We can unambiguously differentiate the cause from the effect in that whatever stimulates or releases the action of the powerful particular involved in the causal production is the cause or part of the cause of that effect.

Gist of Idea

The cause (or part of it) is what stimulates or releases the powerful particular thing involved

Source

Harré,R./Madden,E.H. (Causal Powers [1975], 6.IV)

Book Ref

Harré,R/Madden,E.H.: 'Causal Powers: A Theory of Natural Necessity' [Blackwell 1975], p.114


A Reaction

I have doubts about distinguishing stimulus from release, and they sensibly don't say they have a test for 'the' cause, but I roughly agree with this idea. I take 'the' cause to also be tied in with explanation.

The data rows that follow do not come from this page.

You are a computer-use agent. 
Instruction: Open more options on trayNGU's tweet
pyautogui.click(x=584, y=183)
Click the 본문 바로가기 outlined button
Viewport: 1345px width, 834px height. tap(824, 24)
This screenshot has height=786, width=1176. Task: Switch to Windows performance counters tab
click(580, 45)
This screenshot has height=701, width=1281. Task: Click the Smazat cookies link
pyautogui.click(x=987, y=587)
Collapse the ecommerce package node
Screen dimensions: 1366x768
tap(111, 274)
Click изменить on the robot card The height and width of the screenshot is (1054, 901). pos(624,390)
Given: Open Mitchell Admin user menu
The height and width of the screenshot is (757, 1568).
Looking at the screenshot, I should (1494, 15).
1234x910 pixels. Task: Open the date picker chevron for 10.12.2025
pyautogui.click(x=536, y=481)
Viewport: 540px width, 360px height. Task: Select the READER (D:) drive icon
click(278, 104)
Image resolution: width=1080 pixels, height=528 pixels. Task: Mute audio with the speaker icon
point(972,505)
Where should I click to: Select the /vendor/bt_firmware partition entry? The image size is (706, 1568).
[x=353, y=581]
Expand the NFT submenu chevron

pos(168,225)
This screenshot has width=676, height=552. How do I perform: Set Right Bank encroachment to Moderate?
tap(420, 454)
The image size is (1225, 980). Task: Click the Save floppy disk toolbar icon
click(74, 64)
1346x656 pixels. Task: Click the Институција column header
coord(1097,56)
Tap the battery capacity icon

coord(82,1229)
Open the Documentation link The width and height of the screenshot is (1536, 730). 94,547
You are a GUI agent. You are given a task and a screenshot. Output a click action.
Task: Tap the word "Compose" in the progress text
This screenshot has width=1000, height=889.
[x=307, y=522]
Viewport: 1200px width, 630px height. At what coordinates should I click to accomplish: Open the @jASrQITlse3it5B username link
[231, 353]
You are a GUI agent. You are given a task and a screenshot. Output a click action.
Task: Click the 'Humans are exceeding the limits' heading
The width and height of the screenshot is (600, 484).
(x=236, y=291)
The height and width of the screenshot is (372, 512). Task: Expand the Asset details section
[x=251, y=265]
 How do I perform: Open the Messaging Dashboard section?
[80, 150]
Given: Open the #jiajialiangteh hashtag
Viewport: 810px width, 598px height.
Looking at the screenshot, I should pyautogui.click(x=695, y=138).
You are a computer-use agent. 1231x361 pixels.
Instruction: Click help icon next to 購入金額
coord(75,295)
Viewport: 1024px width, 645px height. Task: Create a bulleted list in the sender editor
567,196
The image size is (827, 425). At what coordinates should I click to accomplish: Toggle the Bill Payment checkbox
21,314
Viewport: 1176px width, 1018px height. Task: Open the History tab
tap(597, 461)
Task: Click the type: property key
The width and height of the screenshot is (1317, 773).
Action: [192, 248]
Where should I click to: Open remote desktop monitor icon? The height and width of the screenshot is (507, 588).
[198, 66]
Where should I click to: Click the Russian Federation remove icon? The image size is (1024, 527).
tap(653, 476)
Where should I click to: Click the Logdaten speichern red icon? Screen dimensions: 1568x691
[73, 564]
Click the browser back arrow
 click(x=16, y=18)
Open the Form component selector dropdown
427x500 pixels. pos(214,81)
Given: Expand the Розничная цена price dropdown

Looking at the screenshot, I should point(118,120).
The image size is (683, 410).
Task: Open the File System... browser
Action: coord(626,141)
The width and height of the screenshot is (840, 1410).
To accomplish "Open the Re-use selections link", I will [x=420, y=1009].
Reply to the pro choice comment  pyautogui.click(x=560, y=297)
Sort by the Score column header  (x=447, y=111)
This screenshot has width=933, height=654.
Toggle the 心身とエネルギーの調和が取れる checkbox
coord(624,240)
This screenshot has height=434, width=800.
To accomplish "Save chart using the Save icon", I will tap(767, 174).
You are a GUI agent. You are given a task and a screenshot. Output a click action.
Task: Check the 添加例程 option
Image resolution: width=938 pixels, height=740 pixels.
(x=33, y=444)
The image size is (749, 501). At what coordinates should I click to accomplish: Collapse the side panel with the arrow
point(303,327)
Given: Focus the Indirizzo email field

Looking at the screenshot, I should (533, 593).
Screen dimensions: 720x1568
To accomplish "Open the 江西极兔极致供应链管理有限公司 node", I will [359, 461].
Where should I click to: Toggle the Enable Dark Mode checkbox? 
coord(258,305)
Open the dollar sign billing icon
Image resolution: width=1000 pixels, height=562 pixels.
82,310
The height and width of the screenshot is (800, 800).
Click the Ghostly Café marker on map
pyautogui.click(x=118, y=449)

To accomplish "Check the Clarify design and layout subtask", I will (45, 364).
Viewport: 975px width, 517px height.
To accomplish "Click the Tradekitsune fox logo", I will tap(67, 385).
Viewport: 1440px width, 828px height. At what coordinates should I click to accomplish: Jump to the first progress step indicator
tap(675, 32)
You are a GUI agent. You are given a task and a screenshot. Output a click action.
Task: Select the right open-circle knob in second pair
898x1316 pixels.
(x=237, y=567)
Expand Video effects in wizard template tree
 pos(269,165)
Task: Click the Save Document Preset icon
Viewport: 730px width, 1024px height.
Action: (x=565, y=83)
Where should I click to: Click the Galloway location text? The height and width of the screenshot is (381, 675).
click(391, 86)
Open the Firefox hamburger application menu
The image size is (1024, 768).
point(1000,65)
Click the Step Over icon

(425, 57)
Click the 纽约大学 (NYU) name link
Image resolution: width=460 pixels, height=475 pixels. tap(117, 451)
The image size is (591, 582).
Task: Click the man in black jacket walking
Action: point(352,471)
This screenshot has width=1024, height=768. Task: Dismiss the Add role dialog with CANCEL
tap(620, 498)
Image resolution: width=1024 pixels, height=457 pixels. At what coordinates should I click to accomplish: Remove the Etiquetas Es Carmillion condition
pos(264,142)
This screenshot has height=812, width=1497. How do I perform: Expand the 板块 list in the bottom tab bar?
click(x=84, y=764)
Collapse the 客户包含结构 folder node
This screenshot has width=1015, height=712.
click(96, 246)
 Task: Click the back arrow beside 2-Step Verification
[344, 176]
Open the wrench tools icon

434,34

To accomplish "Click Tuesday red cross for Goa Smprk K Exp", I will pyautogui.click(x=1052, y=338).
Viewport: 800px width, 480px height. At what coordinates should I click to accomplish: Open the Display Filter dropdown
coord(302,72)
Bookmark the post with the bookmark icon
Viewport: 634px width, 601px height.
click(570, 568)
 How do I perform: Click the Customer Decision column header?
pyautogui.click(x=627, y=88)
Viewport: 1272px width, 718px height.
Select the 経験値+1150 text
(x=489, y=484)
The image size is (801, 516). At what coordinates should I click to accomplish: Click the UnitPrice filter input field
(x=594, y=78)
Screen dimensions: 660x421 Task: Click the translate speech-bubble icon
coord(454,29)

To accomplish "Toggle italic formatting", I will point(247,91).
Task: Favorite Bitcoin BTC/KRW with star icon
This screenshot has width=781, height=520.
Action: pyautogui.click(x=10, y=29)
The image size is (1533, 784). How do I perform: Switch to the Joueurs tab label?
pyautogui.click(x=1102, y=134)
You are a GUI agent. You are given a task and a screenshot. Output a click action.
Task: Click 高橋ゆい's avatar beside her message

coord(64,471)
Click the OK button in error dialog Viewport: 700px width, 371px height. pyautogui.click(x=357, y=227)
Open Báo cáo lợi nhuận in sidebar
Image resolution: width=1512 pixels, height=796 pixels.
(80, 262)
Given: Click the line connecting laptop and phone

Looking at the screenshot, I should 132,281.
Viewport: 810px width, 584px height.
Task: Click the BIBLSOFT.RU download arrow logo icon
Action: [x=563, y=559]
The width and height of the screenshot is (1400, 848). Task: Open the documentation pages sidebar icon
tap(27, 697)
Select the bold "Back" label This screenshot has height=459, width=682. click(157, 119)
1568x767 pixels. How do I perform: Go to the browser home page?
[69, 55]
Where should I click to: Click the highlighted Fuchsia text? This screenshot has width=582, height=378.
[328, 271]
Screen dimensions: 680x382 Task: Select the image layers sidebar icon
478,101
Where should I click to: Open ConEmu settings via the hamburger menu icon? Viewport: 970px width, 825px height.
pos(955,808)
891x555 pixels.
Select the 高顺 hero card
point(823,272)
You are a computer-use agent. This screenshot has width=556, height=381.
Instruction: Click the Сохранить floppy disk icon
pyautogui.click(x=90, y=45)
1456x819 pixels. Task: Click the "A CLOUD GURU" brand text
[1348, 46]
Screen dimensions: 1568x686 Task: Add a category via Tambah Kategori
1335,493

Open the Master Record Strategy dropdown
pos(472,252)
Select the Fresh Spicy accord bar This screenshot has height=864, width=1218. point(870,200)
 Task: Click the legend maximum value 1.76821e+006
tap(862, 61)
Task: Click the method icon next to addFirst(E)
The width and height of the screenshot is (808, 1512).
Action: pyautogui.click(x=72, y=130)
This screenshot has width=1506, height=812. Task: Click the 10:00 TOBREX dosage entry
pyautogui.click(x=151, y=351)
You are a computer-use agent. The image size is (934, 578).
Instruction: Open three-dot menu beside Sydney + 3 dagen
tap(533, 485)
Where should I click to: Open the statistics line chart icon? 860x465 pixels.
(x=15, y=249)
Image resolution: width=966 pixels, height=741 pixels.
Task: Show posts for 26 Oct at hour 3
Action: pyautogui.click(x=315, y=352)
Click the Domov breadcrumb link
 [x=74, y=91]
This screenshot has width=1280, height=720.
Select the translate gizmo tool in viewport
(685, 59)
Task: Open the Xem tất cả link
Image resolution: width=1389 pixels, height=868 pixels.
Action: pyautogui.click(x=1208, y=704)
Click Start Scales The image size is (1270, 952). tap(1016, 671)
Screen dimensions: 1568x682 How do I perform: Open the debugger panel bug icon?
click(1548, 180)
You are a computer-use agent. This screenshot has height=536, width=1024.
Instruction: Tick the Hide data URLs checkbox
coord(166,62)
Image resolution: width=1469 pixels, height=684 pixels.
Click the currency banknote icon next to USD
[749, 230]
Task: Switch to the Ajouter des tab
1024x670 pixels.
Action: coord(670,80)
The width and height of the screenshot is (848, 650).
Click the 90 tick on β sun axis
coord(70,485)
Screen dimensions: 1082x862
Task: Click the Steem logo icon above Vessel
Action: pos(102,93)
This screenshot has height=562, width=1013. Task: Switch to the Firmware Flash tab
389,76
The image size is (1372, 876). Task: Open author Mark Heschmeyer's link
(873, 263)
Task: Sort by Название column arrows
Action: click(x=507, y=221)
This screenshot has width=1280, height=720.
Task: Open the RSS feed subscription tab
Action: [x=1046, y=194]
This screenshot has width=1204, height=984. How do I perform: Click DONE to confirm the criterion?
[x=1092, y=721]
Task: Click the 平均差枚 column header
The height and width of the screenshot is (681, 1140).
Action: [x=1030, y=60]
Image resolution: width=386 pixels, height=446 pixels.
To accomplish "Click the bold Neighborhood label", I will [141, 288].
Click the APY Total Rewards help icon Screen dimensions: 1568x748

The 14 ideas with the same theme [naming 'the' cause among the pre-condtions of events]:

Causes and conditions are not distinct, because we select capriciously from among them [Mill]
The strict cause is the total positive and negative conditions which ensure the consequent [Mill]
Understanding by means of causes is useless if they are not reduced to a minimum number [James]
A cause is a change which occurs close to the effect and just before it [Ducasse]
An alien might think oxygen was the main cause of a forest fire [Putnam]
A cause is an Insufficient but Necessary part of an Unnecessary but Sufficient condition [Mackie]
The cause (or part of it) is what stimulates or releases the powerful particular thing involved [Harré/Madden]
Ways of carving causes may be natural, but never 'right' [Lewis]
We only pick 'the' cause for the purposes of some particular enquiry. [Lewis]
It is just individious discrimination to pick out one cause and label it as 'the' cause [Lewis]
The modern regularity view says a cause is a member of a minimal set of sufficient conditions [Lewis]
Our selection of 'the' cause is very predictable, so must have a basis [Schaffer,J]
Selecting 'the' cause must have a basis; there is no causation without such a selection [Schaffer,J]
Privileging one cause is just an epistemic or pragmatic matter, not an ontological one [Mumford/Anjum]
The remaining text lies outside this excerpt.